According to him, it is crucial for customers to receive affordable and reliable electricity. As such, the involvement of private sector participation will guarantee that some of the challenges at the company are resolved.
His comments follow the Auditor General’s report on some losses accrued by the Electricity Company of Ghana.
“We had a brief spell of the private sector participation through PDS, and we saw a very huge improvement in the way ECG functions, the psyche of the employees and how they respond to faults and how they deal with customers. Private sector participation will address all the issues [at ECG]”.
Kojo Poku
“In procurement processes, when things are ordered, they need to be inspected before they are even dispatched. I am a partner of a company that ordered some from the Netherlands. I travelled to Rotterdam to inspect the goods before they were shipped. That is the private sector, and the public sector does things differently.
“That is why I am saying that it is something that if things are done well, the systematic problems will be checked”.
Kojo Poku
Furthermore, the Energy expert noted that relieving government of the operations of ECG and assigning it to the private sector will help resolve the challenges.

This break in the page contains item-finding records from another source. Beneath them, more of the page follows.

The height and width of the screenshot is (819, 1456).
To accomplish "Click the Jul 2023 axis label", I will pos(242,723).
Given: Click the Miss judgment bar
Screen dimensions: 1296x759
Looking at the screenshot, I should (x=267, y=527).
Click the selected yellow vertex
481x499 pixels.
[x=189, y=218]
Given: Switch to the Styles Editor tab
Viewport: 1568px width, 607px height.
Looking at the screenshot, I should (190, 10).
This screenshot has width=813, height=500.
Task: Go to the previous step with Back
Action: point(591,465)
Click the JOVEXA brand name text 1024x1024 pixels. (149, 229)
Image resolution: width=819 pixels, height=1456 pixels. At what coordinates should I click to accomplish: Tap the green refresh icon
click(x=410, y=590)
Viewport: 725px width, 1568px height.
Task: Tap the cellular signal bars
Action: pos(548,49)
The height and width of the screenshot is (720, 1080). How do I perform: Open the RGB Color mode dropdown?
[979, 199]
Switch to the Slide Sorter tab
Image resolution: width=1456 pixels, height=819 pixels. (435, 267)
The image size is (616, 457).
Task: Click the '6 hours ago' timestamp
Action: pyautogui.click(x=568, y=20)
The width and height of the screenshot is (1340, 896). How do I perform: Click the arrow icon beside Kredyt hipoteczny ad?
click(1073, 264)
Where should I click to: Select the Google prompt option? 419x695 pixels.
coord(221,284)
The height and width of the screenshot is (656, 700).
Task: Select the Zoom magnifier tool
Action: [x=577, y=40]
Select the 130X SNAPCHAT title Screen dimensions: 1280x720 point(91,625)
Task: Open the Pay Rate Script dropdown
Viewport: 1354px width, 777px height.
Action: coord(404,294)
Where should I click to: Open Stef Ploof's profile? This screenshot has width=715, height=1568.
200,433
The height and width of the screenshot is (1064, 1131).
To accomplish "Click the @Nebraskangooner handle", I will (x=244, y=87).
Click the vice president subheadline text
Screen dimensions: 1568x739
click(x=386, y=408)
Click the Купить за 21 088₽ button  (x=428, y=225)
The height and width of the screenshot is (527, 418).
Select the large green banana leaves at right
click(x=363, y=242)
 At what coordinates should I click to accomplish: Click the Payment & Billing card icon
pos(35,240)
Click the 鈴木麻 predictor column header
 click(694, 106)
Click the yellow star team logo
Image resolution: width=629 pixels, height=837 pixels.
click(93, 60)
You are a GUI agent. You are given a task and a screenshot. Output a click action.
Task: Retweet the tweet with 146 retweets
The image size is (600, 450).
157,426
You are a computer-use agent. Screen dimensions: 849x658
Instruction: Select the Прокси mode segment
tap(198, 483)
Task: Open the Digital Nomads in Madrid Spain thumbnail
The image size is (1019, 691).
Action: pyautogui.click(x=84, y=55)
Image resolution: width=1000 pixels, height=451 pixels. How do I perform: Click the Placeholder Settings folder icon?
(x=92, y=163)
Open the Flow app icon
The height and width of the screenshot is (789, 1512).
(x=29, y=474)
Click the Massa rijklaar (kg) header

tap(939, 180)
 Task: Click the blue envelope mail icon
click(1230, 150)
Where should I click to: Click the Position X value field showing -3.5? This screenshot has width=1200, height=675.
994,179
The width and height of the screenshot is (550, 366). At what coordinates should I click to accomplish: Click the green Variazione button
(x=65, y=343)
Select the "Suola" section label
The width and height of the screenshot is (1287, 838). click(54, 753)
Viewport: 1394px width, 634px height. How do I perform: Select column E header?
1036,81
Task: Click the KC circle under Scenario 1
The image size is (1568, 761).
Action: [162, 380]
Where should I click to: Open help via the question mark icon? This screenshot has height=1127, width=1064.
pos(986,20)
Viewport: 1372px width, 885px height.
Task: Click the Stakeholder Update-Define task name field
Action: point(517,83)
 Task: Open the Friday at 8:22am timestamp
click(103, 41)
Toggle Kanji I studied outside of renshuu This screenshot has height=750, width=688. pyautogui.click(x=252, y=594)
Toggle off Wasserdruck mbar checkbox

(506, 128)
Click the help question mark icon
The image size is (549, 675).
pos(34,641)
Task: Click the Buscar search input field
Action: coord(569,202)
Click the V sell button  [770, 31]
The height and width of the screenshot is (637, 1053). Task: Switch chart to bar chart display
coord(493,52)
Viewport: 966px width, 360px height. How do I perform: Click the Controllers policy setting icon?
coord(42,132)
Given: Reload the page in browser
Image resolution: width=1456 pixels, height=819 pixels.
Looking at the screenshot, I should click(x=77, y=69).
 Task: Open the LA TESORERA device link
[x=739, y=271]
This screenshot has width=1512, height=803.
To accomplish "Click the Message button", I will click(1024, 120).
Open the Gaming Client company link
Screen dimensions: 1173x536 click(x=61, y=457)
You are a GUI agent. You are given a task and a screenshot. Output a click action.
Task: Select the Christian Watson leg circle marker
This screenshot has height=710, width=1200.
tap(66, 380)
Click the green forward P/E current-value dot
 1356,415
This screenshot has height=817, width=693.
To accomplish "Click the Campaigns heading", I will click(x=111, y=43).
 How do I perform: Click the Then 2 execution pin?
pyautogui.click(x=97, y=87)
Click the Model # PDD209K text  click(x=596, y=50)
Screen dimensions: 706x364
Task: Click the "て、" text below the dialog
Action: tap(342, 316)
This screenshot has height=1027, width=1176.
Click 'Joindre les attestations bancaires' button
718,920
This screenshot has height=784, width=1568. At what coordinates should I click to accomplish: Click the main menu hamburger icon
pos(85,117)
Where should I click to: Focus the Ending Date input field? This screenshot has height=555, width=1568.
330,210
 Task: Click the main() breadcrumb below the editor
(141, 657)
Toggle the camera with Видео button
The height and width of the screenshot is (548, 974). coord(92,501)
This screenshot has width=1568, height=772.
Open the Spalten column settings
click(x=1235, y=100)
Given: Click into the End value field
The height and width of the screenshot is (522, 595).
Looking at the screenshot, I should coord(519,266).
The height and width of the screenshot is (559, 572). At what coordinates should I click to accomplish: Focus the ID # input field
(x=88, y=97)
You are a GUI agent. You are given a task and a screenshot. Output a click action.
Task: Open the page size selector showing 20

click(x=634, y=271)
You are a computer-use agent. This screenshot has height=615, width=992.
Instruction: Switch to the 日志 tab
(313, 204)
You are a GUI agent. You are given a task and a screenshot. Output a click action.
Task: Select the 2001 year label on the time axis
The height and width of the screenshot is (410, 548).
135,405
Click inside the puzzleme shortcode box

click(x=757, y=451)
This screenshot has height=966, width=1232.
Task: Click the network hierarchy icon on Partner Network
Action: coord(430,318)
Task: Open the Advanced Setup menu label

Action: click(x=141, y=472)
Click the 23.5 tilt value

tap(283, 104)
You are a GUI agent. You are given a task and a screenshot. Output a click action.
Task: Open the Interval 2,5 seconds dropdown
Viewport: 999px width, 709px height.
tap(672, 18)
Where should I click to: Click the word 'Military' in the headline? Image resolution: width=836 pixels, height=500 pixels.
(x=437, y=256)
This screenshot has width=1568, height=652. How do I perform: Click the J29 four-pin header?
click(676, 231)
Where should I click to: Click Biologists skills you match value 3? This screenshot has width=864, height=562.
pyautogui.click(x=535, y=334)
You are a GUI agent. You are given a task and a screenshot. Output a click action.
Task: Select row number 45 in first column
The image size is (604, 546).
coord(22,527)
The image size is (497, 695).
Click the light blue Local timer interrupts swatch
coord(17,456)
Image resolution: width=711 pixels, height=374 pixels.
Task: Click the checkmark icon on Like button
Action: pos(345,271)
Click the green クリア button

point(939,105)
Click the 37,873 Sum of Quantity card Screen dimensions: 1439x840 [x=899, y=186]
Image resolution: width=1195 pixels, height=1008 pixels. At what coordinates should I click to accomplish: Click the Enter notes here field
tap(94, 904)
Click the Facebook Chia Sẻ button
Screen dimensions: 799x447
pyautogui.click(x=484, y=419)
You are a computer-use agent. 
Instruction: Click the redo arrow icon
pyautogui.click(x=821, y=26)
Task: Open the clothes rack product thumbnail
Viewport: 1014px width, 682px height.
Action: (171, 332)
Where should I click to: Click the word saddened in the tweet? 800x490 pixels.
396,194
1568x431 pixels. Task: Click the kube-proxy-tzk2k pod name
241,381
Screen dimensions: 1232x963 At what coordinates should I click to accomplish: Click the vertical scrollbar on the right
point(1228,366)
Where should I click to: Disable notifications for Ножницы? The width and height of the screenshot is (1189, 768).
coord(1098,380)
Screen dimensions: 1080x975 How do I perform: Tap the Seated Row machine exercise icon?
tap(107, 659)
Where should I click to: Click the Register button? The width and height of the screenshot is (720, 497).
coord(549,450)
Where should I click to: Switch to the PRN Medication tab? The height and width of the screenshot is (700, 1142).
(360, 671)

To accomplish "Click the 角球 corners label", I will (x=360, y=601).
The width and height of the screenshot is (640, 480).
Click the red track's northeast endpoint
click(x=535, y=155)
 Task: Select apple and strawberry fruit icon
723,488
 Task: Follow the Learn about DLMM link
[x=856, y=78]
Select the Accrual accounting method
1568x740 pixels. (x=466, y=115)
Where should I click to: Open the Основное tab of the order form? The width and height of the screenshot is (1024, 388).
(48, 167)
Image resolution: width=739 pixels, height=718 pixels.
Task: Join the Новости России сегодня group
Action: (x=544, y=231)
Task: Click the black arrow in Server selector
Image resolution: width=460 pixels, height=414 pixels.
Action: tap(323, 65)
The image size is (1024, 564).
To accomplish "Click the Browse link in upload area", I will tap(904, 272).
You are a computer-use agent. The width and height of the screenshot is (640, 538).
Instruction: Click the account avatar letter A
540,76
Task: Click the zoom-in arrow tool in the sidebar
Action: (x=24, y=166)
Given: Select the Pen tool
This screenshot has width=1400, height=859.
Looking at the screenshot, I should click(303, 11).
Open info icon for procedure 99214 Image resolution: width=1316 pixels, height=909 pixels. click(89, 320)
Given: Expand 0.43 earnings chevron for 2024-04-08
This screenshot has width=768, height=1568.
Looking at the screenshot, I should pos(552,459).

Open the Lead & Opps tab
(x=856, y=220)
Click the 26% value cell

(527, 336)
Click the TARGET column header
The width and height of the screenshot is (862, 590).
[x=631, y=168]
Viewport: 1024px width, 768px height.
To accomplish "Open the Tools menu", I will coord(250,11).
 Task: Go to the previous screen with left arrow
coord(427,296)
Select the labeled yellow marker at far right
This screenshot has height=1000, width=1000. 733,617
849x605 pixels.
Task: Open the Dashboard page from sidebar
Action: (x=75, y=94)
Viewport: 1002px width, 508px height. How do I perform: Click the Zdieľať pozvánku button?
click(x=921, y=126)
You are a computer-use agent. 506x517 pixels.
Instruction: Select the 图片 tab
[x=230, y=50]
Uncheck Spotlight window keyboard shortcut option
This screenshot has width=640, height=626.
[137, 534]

Private sector participation
Furthermore, Mr Poku indicated that, albeit the Minister of Energy has assured private sector participation, it is not certain when it will be actualized.
“There is a lot of things that happen in the public sector that can never happen in the private sector. If a private company owns this, some of the things that you read in that report will never happen”.
Kojo Poku
A Policy analyst on Petroleum and Conventional Energy at Africa Centre for Energy Policy (ACEP), Justice Kodzo Yaotse, speaking on the issue revealed that the losses incurred at ECG are likely to increase.
He insisted that the Auditor General’s report which has unravelled the losses incurred by the company, particularly, covers up to 2019.
Mr Yaotse explained that ACEP undertook some work on the power distribution company and found ECG’s losses to be growing by 30%.
“It is worrying and it should even be worse by now, because, this report only covers up to 2019. So, last year a lot had happened and a lot has happened this year also. This year, we know that the losses are growing up to 30% of the business that they do. So, it is getting worse by the day”.
Justice Kodzo Yaotse
Auditor General’s report on ECG
A 2020 report of the Auditor-General has unravelled that prepaid meters and conductors procured by the Electricity Company of Ghana, ECG, have been left unused for five years.
The abandoned meters and conductors are said to be worth GHS59, 161,964.56.
Per the report, between 2014 and 2016, the meters have not been issued out to customers because ECG management failed to distribute old stock before purchasing the new meters.
The Auditor-General, thus, recommended that prepayment meters and conductors are given out without delay.
The report noted the items were either partially issued or have not been issued at all but are rather being kept in the stores at the time of inspection on August 8, 2019.
The procurement status report of 2018 and stores receipt vouchers also revealed that management procured new prepayment meters for the developmental activities and abandoned the previous procurement made.